*Fragmento del texto:*
━━━━━━

La charla de los vivos. Texto de Amal Fares

Leemos un ensayo de la escritora siria Amal Fares (1982) sobre la muerte y el luto en distintas comunidades del mundo. Fares construye un dossier de poesía siria contemporánea en Círculo de Poesía.

 

 

 

 

 

Amal​​ Fares​​ (Siria, 1982) es​​ escritora y traductora. Vivió​​ dieciocho​​ años en Venezuela, y actualmente reside en los Estados Unidos.​​ Estudiante de Artes y Humanidades en la universidad de Monroe Rochester. Es miembro de ATA,​​ ​​ Asociación Americana de Traductores.​​ Ha traducido, entre otros, la novela​​ Las mutaciones​​ (2020)​​ de Jorge comensal​​ y​​ Carta a Stalin​​ (2020)​​ de Fernando Arrabal 2020.​​ La traducción corre a cargo de la propia autora.

 

 

 

La charla de los vivos

 

Olvídate de culpar ahora. Moriré mañana, ¿lo olvidaste?

Es frustrante tener la idea de la muerte en la mente todo el tiempo; es increíble también. ¡Imagínense cuán incontrolable es la bondad!

Mi gatito fue mi primera muerte y, hasta entonces, no había entendido el significado de esa palabra.

Me acerqué a su entendimiento después de ver a una familiar mía acostada con un vestido blanco, que ella misma había bordado para usar el día de su boda, en medio de un grupo de mujeres que gritaban y lloraban. Ella caminaba detrás de nosotros y él manejaba demasiado rápido. Parecía tener prisa.

Después de eso, Los nombres resonaron en la radio del pueblo.

En los tres funerales a los que asistí, el rostro de mi padre estaba ausente.

El único funeral al cual no asistí quedó grabado en mi mente.

Somos hijos de la imaginación, no de la verdad. La verdad tiene hijos que nacen lisiados y discapacitados. También mueren y dejan un agudo dolor en el corazón de quienes los conocieron.

Los funerales son todos rupturas de la mente, pero a los humanos nos tienta el instinto de la experiencia del absurdo.

━━━━━━

*Material proporcionado:*
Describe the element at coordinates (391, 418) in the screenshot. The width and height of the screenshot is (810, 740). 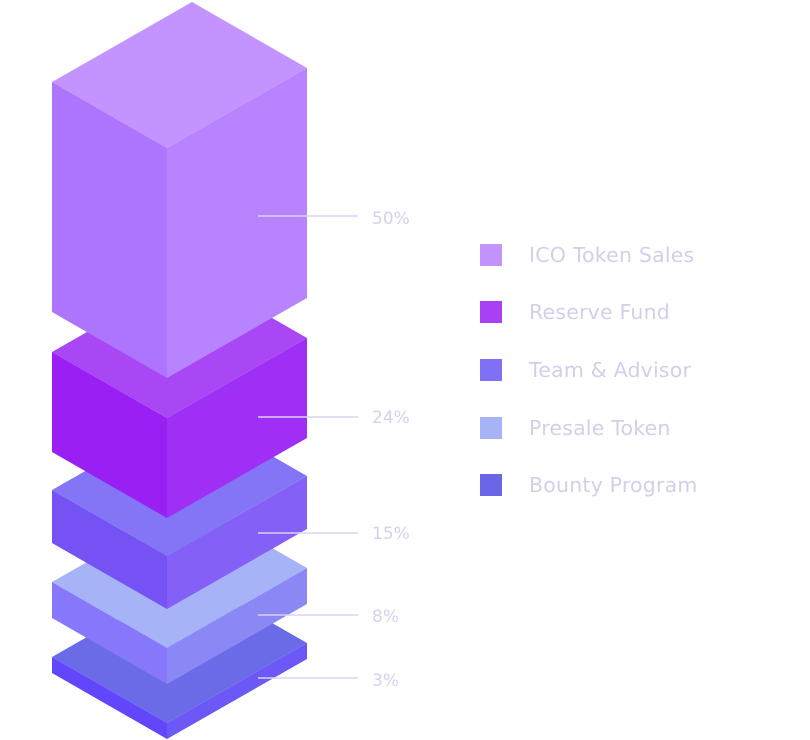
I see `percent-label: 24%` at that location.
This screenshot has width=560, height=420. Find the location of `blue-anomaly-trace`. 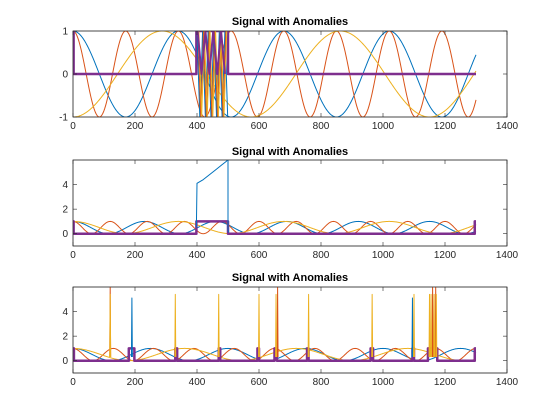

━━━━━━

*Acción requerida:*
Transcribe literalmente el pasaje del ensayo de Amal Fares que va desde "Olvídate de culpar" hasta "radio del pueblo.".

*Solución propuesta:*
Olvídate de culpar ahora. Moriré mañana, ¿lo olvidaste?

Es frustrante tener la idea de la muerte en la mente todo el tiempo; es increíble también. ¡Imagínense cuán incontrolable es la bondad!

Mi gatito fue mi primera muerte y, hasta entonces, no había entendido el significado de esa palabra.

Me acerqué a su entendimiento después de ver a una familiar mía acostada con un vestido blanco, que ella misma había bordado para usar el día de su boda, en medio de un grupo de mujeres que gritaban y lloraban. Ella caminaba detrás de nosotros y él manejaba demasiado rápido. Parecía tener prisa.

Después de eso, Los nombres resonaron en la radio del pueblo.